**Consignes de l'exercice:**
- a) Renvoyez tel quel le passage du texte sur l'amphithéâtre de Québec qui va de « Pour Jean Charest, Québec » jusqu'à « un sympathisant péquiste. ».
- b) Reformulez sous forme de liste le paragraphe du texte sur l'amphithéâtre de Québec qui commence par « Le gouvernement du Québec investira ». Conservez-en les faits essentiels.

**Extrait cité:**
........

À projet surréaliste, pari risqué

Publié le 19/02/2011 à 00:00

À projet surréaliste, pari risqué

Publié le 19/02/2011 à 00:00

Pour le premier ministre Jean Charest et le maire Régis Labeaume, l'affaire est réglée.Québec aura son amphithéâtre, où pourra évoluer une équipe de la Ligue nationale de hockey (LNH). Il n'y a pas de " si ". On a mis la charrue devant les boeufs. L'amphithéâtre sera construit, qu'il y ait une équipe ou non.

Le gouvernement du Québec investira 200 millions de dollars (M$) et la Ville, la différence entre 200 M$ et la somme que le groupe privé J'ai ma place aura recueilli; en autant, bien entendu, que le coût total ne dépasse pas 400 M$ . J'ai ma place a récolté jusqu'à maintenant 14 M$.

C'est un projet risqué, quasi surréaliste et essentiellement politique.

Pour Jean Charest, Québec a besoin d'un tel amphithéâtre. Il voit cet équipement comme une contrepartie à la nouvelle salle de l'Orchestre symphonique de Montréal. Le projet permettra au Parti libéral de gagner des votes à Québec lors des prochaines élections et de neutraliser le maire Labeaume, un sympathisant péquiste.

De son côté, Régis Labeaume réalise sa principale promesse électorale. " J'appelle Gary Bettman [commissaire de la LNH] pour lui annoncer que nous allons de l'avant ".

Le maire feint d'ignorer que ce dernier a déclaré récemment que la LNH n'a aucun projet d'expansion ni de déménagement d'une équipe existante.

Il y a deux façons de voir un tel projet :

1. L'amphithéâtre améliorera la qualité de vie des gens, qui auront ainsi accès à plus d'événements sportifs et culturels d'envergure. C'est parfaitement légitime, mais il faut être réaliste. Le coût de cet équipement est très élevé et l'argent qui sera alors investi pour le construire, et dépensé pour l'exploiter et l'entretenir, créera un manque ailleurs.

........

**Données fournies:**
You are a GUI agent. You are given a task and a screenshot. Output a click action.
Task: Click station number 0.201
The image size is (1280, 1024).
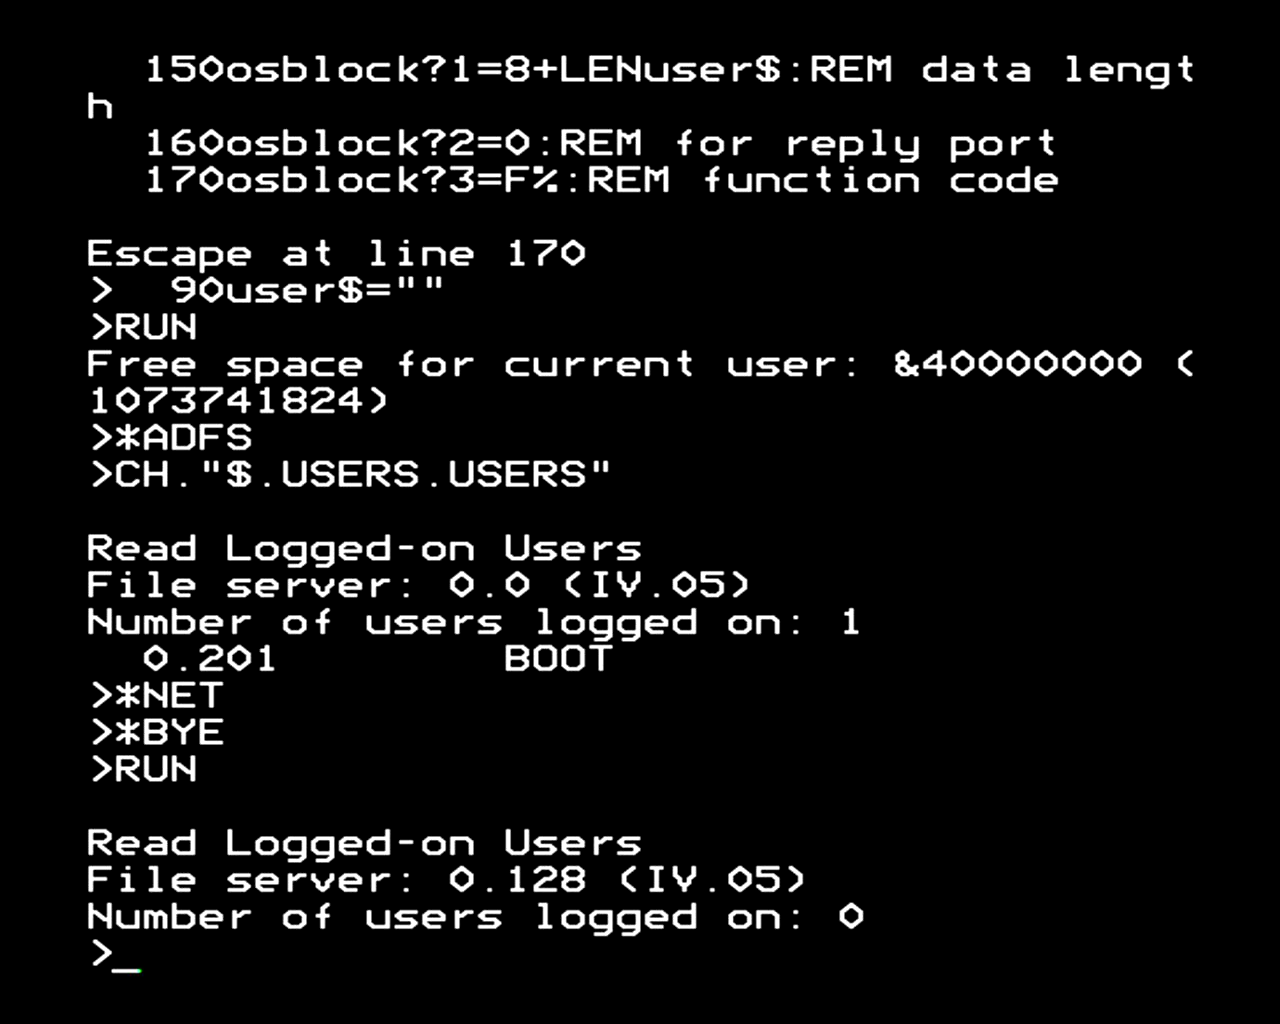210,660
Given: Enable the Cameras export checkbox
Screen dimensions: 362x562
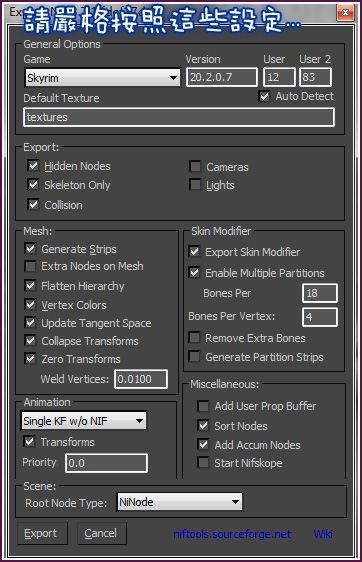Looking at the screenshot, I should point(195,166).
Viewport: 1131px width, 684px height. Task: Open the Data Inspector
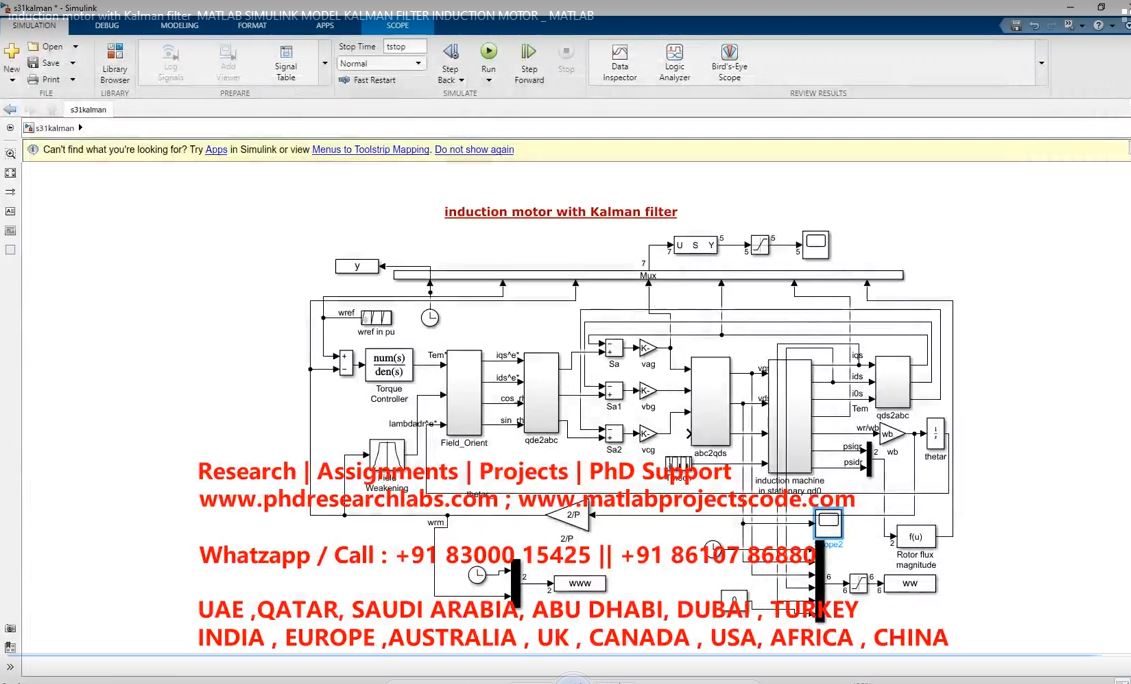click(x=619, y=60)
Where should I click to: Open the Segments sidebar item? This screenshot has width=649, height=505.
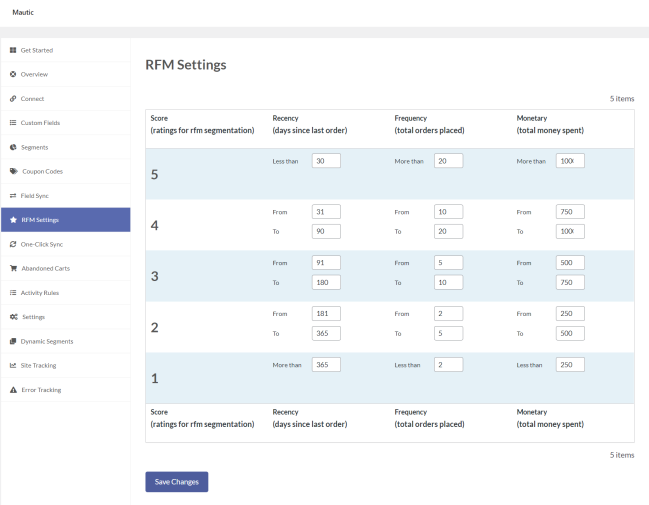(34, 147)
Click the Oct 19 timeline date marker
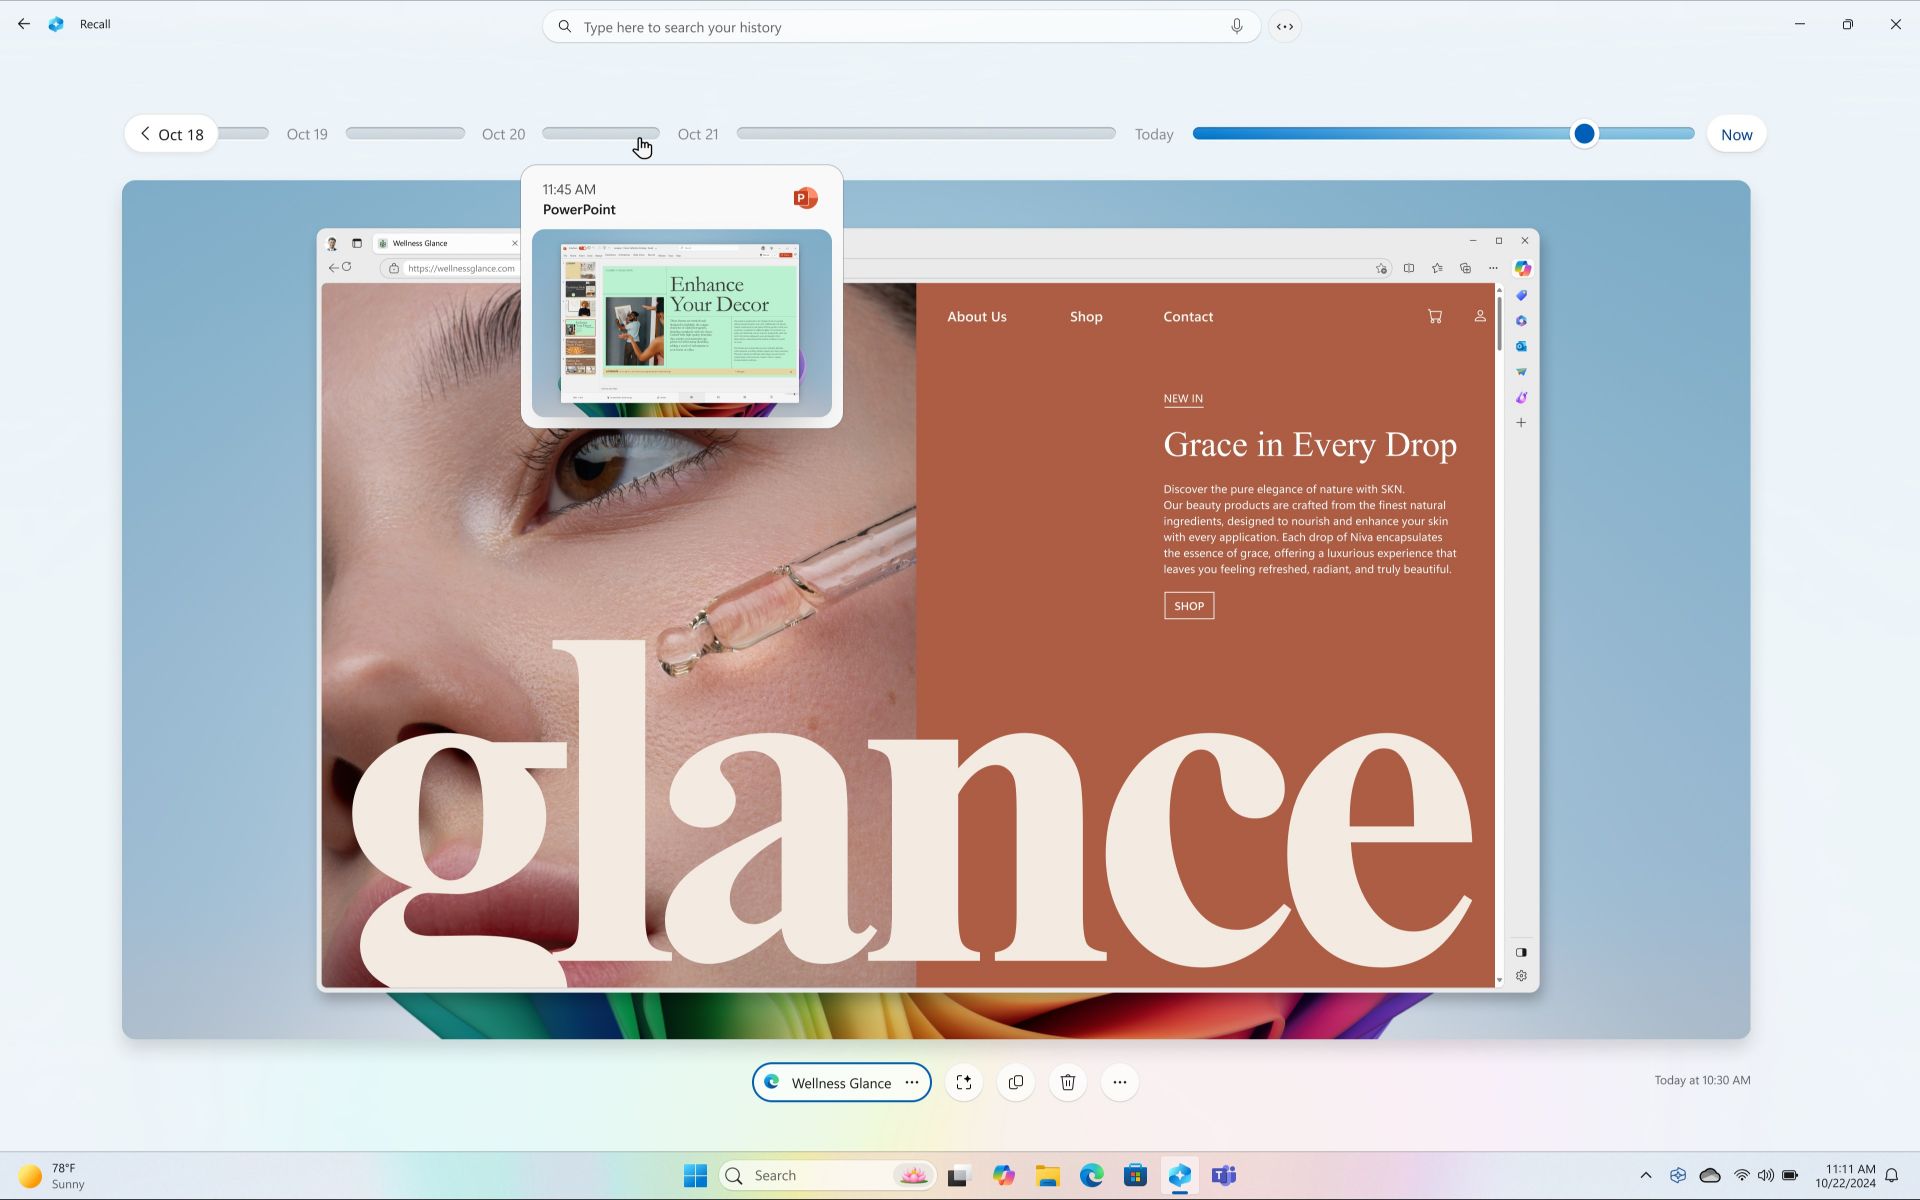 (x=307, y=134)
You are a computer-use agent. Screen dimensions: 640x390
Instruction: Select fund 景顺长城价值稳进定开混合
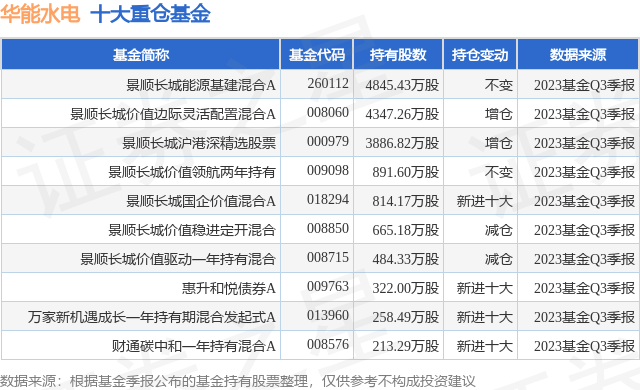192,230
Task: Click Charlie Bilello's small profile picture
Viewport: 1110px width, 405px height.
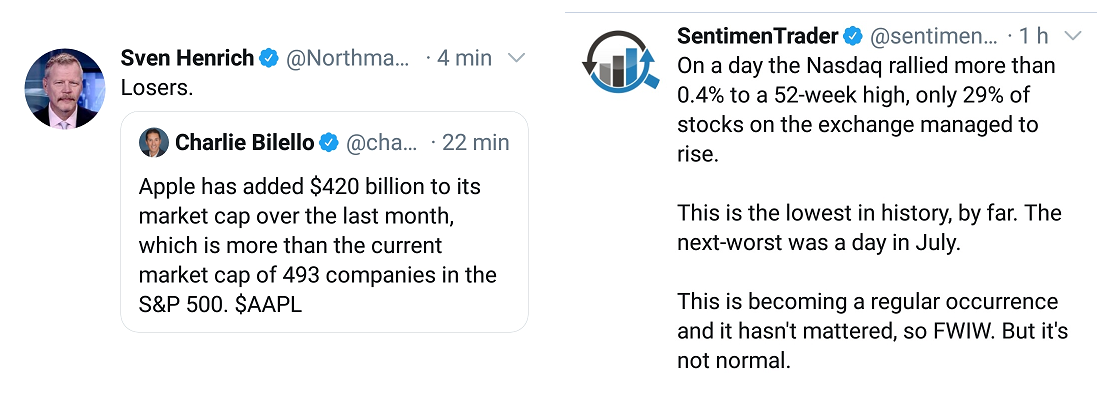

........

**Résultats de l'exercice:**
- a)
Pour Jean Charest, Québec a besoin d'un tel amphithéâtre. Il voit cet équipement comme une contrepartie à la nouvelle salle de l'Orchestre symphonique de Montréal. Le projet permettra au Parti libéral de gagner des votes à Québec lors des prochaines élections et de neutraliser le maire Labeaume, un sympathisant péquiste.

- b)
- Gouvernement du Québec : 200 M$.
- Ville : la différence entre 200 M$ et la somme recueillie par le groupe privé J'ai ma place.
- Condition : le coût total ne doit pas dépasser 400 M$.
- J'ai ma place : 14 M$ récoltés jusqu'à maintenant.